I would have found this article at The Economist funnier if it weren’t so tragic. The gist of it is that workers are ingrates and should be satisfied with what they’re getting, damamit:
Everyone says work is miserable. Today’s workers, if they are lucky enough to escape the gig economy and have a real job, have lost control over their lives. They are underpaid and exploited by unscrupulous bosses. And they face a precarious future, as machines threaten to make them unemployable.
There is just one problem with this bleak picture: it is at odds with reality. As we report this week (see Briefing), most of the rich world is enjoying a jobs boom of unprecedented scope. Not only is work plentiful, but it is also, on average, getting better. Capitalism is improving workers’ lot faster than it has in years, as tight labour markets enhance their bargaining power. The zeitgeist has lost touch with the data.
In America the unemployment rate is only 3.6%, the lowest in half a century. Less appreciated is the abundance of jobs across most of the rich world.
I’ll restrict my comments to the United States. I don’t know enough about England or Germany or Japan to comment on their situations. I’ll leave that to an English, German, or Japanese blogger.
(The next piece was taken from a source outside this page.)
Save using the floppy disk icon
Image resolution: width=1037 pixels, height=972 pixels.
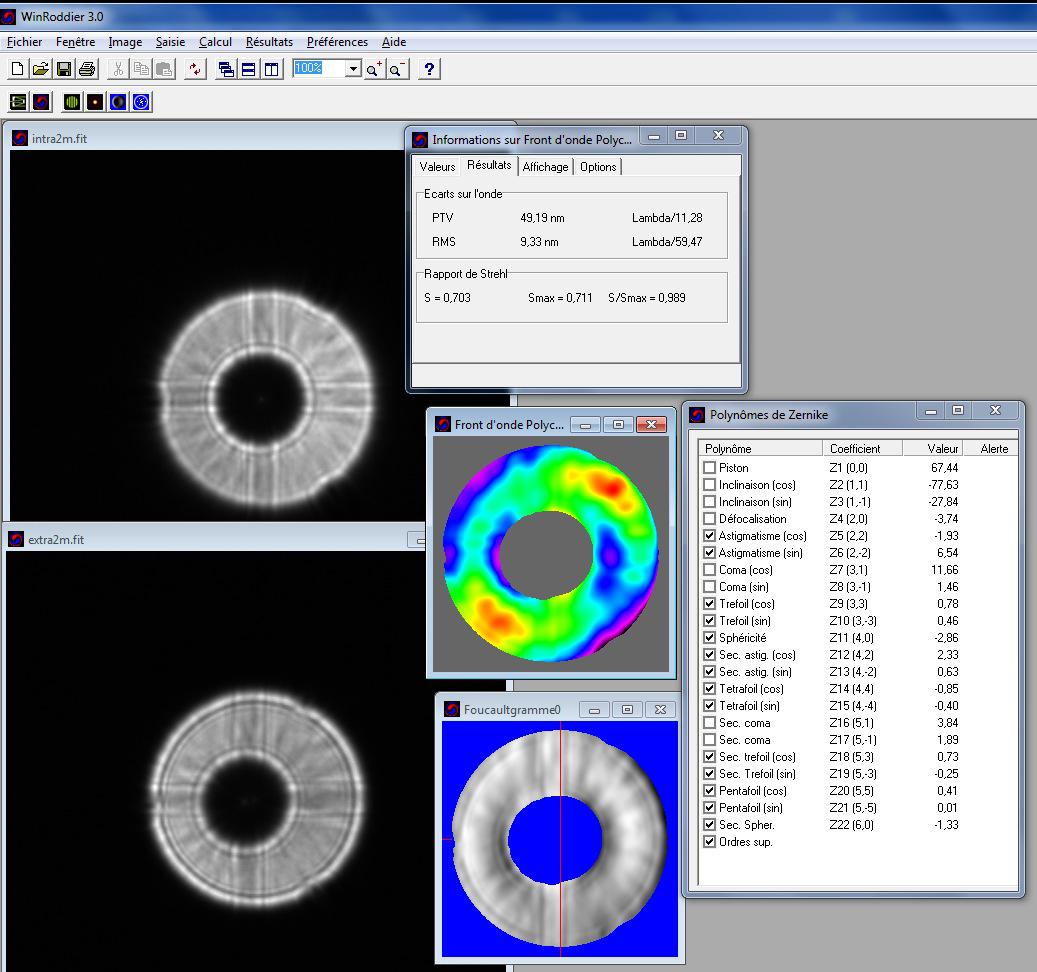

It is not difficult to discern the reasons for the dissatisfaction if you’re willing to look for it. You need go no farther than the latest Bureau of Labor Statistics Employment Situation report:
Professional and business services added 76,000 jobs in April. Within the industry, employment gains occurred in administrative and support services (+53,000) and in computer systems design and related services (+14,000). Over the past 12 months, professional and business services has added 535,000 jobs.
In April, construction employment rose by 33,000, with gains in nonresidential specialty trade contractors (+22,000) and in heavy and civil engineering construction (+10,000). Construction has added 256,000 jobs over the past 12 months.
Employment in health care grew by 27,000 in April and 404,000 over the past 12 months. In April, job growth occurred in ambulatory health care services (+17,000), hospitals (+8,000), and community care facilities for the elderly (+7,000).
If we turn to the BLS’s definition of “administrative and support services”, two-thirds of the gains in that segment, are mostly janitors, laborers, and groundskeeping workers. The average hourly wage in the segment provides a lower than median annual income.
Month after month over the period of the last decade the health care sector has accounted for substantial growth in employment but that doesn’t mean that the number of physicians, physician’s assistants, registered nurses, and top-level technicians has been exploding. The jobs being added are overwhelmingly at the low end—PNs, home health care workers, and so on, jobs that typically pay at or near minimum wage.
There is fierce competition for all of those low-skill, low-wage jobs, driven by legal and illegal immigration, and that keeps the wages down.
When you take a view from an altitude lower than the 50,000 feet The Economist is cruising at, the situation doesn’t look nearly as rosy.